В Резекненском военкомате, проверив здоровье, признали: “Годен к службе на подводных лодках!” Это мне совсем не понравилось. Альтернатива — Тамбовская область. Тоже радости мало, тем более, если вспомнить крылатое выражение: “Тамбовский волк тебе товарищ”. Из Резекне призывников повезли в Ригу, в так называемый “обезьянник” — уж больно походили мы друг на друга. Там мне и довелось случайно заглянуть в документы: так и есть, Тамбов! Ну, хотя бы так. Тут подходят прапорщик с капитаном, указывают на меня пальцем и велят садиться в машину. Словно мы не люди, а робо- ты. Со мной сели еще несколько человек. Едем. Темно, но мне почему-то казалось, что везут в аэропорт. А когда остановились на улице Абренес, от радости чуть не воскликнул: “Мы дома!” Всем выдали новое обмундирование, отправили на карантин. “Деды” поинтересовались, есть ли среди призывников художники. Сообразил, что надо быстренько записаться, это лучше, нежели драить им сапоги, стирать или чистить картошку. А тут еще художник в клубе демобилизовался, и ефрейтор стал интересоваться, есть ли среди нас толковый парень. Так меня откомандировали в подчинение майора с латышской фамилией Гулбис. Позже выяснилось, что он — обрусевший латыш. Перечислили мои обязанности: киномеханик, фотограф, художник, нарисуешь лозунг или плакат, сбегаешь на почту. Все это более или менее мне знакомо, вот только буквы с человеческий рост на холсте выводить не приходилось, уличные же шествия в праздничные дни тогда были в почете. Постепенно вошел в колею. А тут понадобились фотографии для Доски почета. Все засуетились: что делать, ведь это портрет, это сложно! Я ответил — попробую, только купите хороший “Зенит”, и все получится. Кое-какой увеличитель имелся, приобрели аппарат с системой TTL — еще лучше, чем тот, который у меня украли. Сфотографировал, сделал снимки нормального размера. Всем понравилось. Поскольку служил связистом, в часть с фототехникой вход был воспрещен, разрешалось только в клуб. Нельзя было снимать военную технику, тиражировать. Моя воинская специализация в те годы — военкор и начальник радиостанции, обеспечивающей связь через космос. Так что мог без проблем позвонить домой.
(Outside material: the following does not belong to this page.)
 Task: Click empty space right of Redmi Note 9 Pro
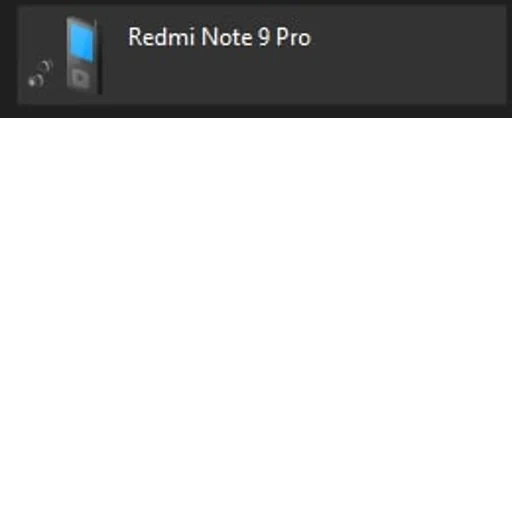point(407,55)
Старался ничего не нарушать, но служба в армии — дело непрогнозируемое. За невыполнение приказа едва не “загремел” на пять лет в дисбат. Место для ночлега обустроил прямо в клубе. Солдатские проблемы офицеров не волновали: мол, как хочешь, но чтобы до утра работа была сделана. Со временем я привык ночевать в клубе. Но тут Устинова сменил Соколов, началась перестройка и в части. Однажды возникли разногласия с новым командованием: вместо того, чтобы находиться в части, я остался в клубе. Что тут началось! Подняли на ноги всех, взломали входную дверь. Я же в своей каморке ничего не слышал. От наказания меня спасли высокопоставленные лица, ко- торым делал фотографии. В 1985-м благополучно вернулся домой и вскоре устроился в Краславский ДК, где до 90-го года проработал руководителем кружка керамики.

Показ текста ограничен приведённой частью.